Matters Handled by the UCC
The noteholders’ objection asserted that the trustee had breached its fiduciary duties because it had permitted its counsel to rack up millions of dollars of unnecessary fees during litigation that was being adequately handled by the Unsecured Creditors Committee (UCC). As proof, the noteholders pointed to the fact that the litigation was ultimately settled by counsel to the UCC pursuant to a global settlement which resulted in a resolution of the entire bankruptcy case. In response, the Court noted that the trustee’s fiduciary duties with respect to the direction of counsel are governed by the “prudent person” standard, but that that standard cannot be applied through the 20/20 lens of hindsight. Instead, the trustee’s actions must be analyzed in the context of the facts known at the time of the direction.
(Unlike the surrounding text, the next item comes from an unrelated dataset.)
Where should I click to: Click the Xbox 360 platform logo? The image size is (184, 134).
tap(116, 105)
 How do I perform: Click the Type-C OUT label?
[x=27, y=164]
The Court observed that Nortel was an unusually long, complex and contentious proceeding in which the trustee and its counsel were required to protect the noteholders’ rights during a number of hotly contested proceedings, any one of which might have significantly and adversely affected the noteholders’ recoveries. Thus, during the case, it would not have been prudent for the trustee to rely solely upon counsel to the UCC to protect the interests of the noteholders. The fact that the case was ultimately resolved by the efforts of the UCC was not dispositive since, at the time, the trustee could not have prudently assumed that result. The Court did, however, contrast the litigation issues which might have directly affected noteholders with matters, e.g., attendance at regular meetings of the UCC, which only affected general unsecured creditors as a whole. Those latter issues were in fact being adequately handled by counsel to the UCC, and fees for more than one counsel representing the trustee at regular meetings of the UCC would be disallowed.
Transition Fees
The noteholders objected to fees charged by the trustee’s predecessor counsel for time spent transitioning the representation to the trustee’s current counsel. The Court found, as an evidentiary matter, that predecessor counsel had been uncooperative during the transition process, thereby necessitating more work by successor trustee counsel. Accordingly, it sustained the noteholders’ objection based upon predecessor counsel’s “nonfeasance.”
Fees for Defending Fees
The noteholders objected to fees incurred by the trustee in defending the fee objection, citing the U.S. Supreme Court’s recent ASARCO case which stands for the proposition that lawyers cannot recover fees for defending their own fees in a bankruptcy proceeding. The Bankruptcy Court noted, however, that ASARCO allowed an exception where one party had contractually agreed to pay the fees of the other party. The Bankruptcy Court ruled that the indenture was such a contract because it required the debtor to pay the fees of trustee’s counsel and, in any event, granted the trustee a charging lien on any recovery owed to the noteholders.
All told, of the $8.1 million in asserted fees, the Bankruptcy Court sustained the noteholder’s objections to the extent of $913,936.70. The Court specifically remarked that it was generally unsympathetic to the noteholders’ complaints in light of the fact that the noteholders had never objected to counsels’ fees until near the end of the case.
In general, Nortel is a favorable decision for indenture trustees and their counsel, which stands for the proposition that fees should not be second-guessed with hindsight so long as there is a reasonable need to protect the specific interests of the noteholders.